Converse for Quantum Fault-tolerance


As techniques for fault-tolerant quantum computation keep improving, it is natural to ask: what is the fundamental lower bound on redundancy? In this talk, we discuss a lower bound on the redundancy required for 𝜖-accurate implementation of a large class of operations that includes unitary operators. For the practically relevant case of sub-exponential depth and sub-linear gate size, our bound on redundancy is tighter than the known lower bounds. We obtain this bound by connecting fault-tolerant computation with a set of finite blocklength quantum communication problems whose accuracy requirements satisfy a joint constraint. The lower bound on redundancy obtained here leads to a strictly smaller upper bound on the noise threshold for non-degradable noise.
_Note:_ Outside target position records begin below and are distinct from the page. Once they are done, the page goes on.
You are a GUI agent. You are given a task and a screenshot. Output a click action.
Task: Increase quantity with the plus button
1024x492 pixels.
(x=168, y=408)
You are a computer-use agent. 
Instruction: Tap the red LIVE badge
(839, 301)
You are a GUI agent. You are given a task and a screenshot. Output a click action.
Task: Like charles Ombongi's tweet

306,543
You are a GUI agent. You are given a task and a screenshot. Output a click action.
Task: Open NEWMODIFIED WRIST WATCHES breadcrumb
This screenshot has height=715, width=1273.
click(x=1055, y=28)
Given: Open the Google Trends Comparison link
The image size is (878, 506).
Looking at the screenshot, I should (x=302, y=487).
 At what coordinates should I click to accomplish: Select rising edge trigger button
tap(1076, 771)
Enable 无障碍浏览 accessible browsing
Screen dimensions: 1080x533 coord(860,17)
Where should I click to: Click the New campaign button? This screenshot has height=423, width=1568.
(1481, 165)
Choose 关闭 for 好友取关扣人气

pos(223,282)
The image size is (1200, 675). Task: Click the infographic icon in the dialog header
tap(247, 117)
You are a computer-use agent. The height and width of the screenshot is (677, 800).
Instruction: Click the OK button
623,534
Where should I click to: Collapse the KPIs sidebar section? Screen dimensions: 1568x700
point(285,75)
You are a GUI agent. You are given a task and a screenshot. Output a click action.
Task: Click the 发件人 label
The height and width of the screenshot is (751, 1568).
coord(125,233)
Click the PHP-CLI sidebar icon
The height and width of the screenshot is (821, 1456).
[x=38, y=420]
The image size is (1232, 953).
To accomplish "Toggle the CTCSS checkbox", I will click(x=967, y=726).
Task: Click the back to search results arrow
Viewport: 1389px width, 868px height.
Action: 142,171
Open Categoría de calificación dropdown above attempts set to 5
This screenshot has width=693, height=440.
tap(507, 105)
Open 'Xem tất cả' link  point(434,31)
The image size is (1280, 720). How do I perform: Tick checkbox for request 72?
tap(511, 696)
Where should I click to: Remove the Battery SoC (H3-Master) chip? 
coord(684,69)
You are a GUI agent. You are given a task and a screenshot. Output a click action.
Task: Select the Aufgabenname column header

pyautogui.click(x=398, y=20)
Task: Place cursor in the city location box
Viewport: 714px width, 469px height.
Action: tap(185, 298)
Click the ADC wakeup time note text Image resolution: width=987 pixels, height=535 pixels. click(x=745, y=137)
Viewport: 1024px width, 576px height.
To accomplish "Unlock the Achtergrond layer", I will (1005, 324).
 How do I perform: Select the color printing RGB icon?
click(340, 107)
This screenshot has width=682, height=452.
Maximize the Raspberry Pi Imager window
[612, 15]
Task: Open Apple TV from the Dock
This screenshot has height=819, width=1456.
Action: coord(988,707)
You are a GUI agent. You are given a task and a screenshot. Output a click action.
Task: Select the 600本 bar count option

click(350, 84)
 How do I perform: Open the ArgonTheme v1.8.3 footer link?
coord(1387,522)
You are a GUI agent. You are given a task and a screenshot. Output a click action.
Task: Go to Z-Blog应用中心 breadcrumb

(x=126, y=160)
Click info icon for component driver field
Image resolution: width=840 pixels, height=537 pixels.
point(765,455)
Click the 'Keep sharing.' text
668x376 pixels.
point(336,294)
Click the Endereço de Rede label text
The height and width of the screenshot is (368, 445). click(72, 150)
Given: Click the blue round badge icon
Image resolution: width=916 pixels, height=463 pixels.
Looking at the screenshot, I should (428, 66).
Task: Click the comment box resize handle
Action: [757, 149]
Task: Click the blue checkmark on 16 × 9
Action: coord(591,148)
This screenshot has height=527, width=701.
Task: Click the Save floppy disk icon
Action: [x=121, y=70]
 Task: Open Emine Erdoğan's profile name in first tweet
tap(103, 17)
Our bound directly extends to the case where noise at the outputs of a gate are non-i.i.d but noise across gates are i.i.d.

The Speaker

Avhishek Chatterjee is an assistant professor in the Department of Electrical Engineering at the Indian Institute of Technology Madras. He received BE from the Jadavpur University, ME from the Indian Institute of Science Bangalore and PhD from The University of Texas at Austin, and was a postdoctoral research associate at the University of Illinois at Urbana-Champaign. His research interest lies in stochastic and information networks with applications in (classical and quantum) communication and computation networks and human-centric networks.